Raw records

◆ ◆ ◆ ◆ ◆

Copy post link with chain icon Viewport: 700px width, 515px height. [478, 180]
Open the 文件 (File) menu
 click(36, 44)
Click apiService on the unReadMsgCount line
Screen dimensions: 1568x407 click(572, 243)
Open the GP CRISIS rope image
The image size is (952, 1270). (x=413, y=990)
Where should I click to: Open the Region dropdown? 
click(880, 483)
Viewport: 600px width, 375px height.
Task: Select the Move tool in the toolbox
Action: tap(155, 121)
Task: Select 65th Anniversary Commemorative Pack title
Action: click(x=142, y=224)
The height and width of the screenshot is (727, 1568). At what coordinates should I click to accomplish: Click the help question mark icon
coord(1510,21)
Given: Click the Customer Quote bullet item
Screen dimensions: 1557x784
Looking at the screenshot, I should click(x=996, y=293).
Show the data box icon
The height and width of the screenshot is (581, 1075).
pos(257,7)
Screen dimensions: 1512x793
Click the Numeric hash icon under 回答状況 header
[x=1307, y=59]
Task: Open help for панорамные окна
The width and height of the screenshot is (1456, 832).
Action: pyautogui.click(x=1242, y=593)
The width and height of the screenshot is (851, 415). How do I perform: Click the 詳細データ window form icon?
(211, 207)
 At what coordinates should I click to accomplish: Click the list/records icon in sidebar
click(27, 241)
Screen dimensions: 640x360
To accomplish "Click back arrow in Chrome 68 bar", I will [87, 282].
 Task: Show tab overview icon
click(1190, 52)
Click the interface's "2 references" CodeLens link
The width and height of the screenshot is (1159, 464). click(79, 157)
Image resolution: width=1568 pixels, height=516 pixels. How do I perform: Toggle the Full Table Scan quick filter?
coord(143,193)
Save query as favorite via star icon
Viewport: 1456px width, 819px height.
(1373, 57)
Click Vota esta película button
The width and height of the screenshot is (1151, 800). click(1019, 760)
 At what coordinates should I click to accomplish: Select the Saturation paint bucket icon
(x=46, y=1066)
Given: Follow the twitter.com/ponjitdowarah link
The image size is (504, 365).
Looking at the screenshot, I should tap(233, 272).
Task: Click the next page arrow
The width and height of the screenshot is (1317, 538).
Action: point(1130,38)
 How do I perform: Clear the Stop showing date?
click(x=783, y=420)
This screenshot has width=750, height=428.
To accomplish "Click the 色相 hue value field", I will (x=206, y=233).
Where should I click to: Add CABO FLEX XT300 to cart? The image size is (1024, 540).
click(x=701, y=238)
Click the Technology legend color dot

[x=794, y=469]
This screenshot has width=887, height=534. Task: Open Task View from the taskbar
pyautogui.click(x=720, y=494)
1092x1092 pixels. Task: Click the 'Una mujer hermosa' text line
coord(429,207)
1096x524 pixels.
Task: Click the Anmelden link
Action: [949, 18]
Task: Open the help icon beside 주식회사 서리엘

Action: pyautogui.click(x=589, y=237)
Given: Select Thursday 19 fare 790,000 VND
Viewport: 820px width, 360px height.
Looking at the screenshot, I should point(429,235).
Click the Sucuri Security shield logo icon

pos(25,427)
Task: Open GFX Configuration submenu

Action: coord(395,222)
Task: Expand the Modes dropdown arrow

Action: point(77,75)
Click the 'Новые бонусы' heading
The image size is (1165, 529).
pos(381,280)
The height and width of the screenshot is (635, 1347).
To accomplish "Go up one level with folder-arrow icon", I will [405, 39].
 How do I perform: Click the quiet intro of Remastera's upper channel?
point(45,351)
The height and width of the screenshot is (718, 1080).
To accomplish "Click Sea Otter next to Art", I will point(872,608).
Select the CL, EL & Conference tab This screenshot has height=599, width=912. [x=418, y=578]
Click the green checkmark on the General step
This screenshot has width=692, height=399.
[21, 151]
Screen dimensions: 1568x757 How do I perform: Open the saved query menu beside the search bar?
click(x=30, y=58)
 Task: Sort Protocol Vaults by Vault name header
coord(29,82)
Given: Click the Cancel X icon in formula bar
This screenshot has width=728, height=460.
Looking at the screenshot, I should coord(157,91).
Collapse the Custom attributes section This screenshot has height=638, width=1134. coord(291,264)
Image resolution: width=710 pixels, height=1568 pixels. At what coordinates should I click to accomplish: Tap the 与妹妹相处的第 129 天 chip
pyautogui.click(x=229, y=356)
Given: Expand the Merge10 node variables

◆ ◆ ◆ ◆ ◆

Please express the lines from the start of the rows through the line that contains "The width and height of the screenshot is (1159, 464).", both ends included, as a Markdown table with the columns Number and Line. Leave out any blank lines.

**Answer:**
| Number | Line |
|---|---|
| 1 | Copy post link with chain icon Viewport: 700px width, 515px height. [478, 180] |
| 2 | Open the 文件 (File) menu |
| 3 |  click(36, 44) |
| 4 | Click apiService on the unReadMsgCount line |
| 5 | Screen dimensions: 1568x407 click(572, 243) |
| 6 | Open the GP CRISIS rope image |
| 7 | The image size is (952, 1270). (x=413, y=990) |
| 8 | Where should I click to: Open the Region dropdown?  |
| 9 | click(880, 483) |
| 10 | Viewport: 600px width, 375px height. |
| 11 | Task: Select the Move tool in the toolbox |
| 12 | Action: tap(155, 121) |
| 13 | Task: Select 65th Anniversary Commemorative Pack title |
| 14 | Action: click(x=142, y=224) |
| 15 | The height and width of the screenshot is (727, 1568). At what coordinates should I click to accomplish: Click the help question mark icon |
| 16 | coord(1510,21) |
| 17 | Given: Click the Customer Quote bullet item |
| 18 | Screen dimensions: 1557x784 |
| 19 | Looking at the screenshot, I should click(x=996, y=293). |
| 20 | Show the data box icon |
| 21 | The height and width of the screenshot is (581, 1075). |
| 22 | pos(257,7) |
| 23 | Screen dimensions: 1512x793 |
| 24 | Click the Numeric hash icon under 回答状況 header |
| 25 | [x=1307, y=59] |
| 26 | Task: Open help for панорамные окна |
| 27 | The width and height of the screenshot is (1456, 832). |
| 28 | Action: pyautogui.click(x=1242, y=593) |
| 29 | The width and height of the screenshot is (851, 415). How do I perform: Click the 詳細データ window form icon? |
| 30 | (211, 207) |
| 31 |  At what coordinates should I click to accomplish: Click the list/records icon in sidebar |
| 32 | click(27, 241) |
| 33 | Screen dimensions: 640x360 |
| 34 | To accomplish "Click back arrow in Chrome 68 bar", I will [87, 282]. |
| 35 |  Task: Show tab overview icon |
| 36 | click(1190, 52) |
| 37 | Click the interface's "2 references" CodeLens link |
| 38 | The width and height of the screenshot is (1159, 464). click(79, 157) |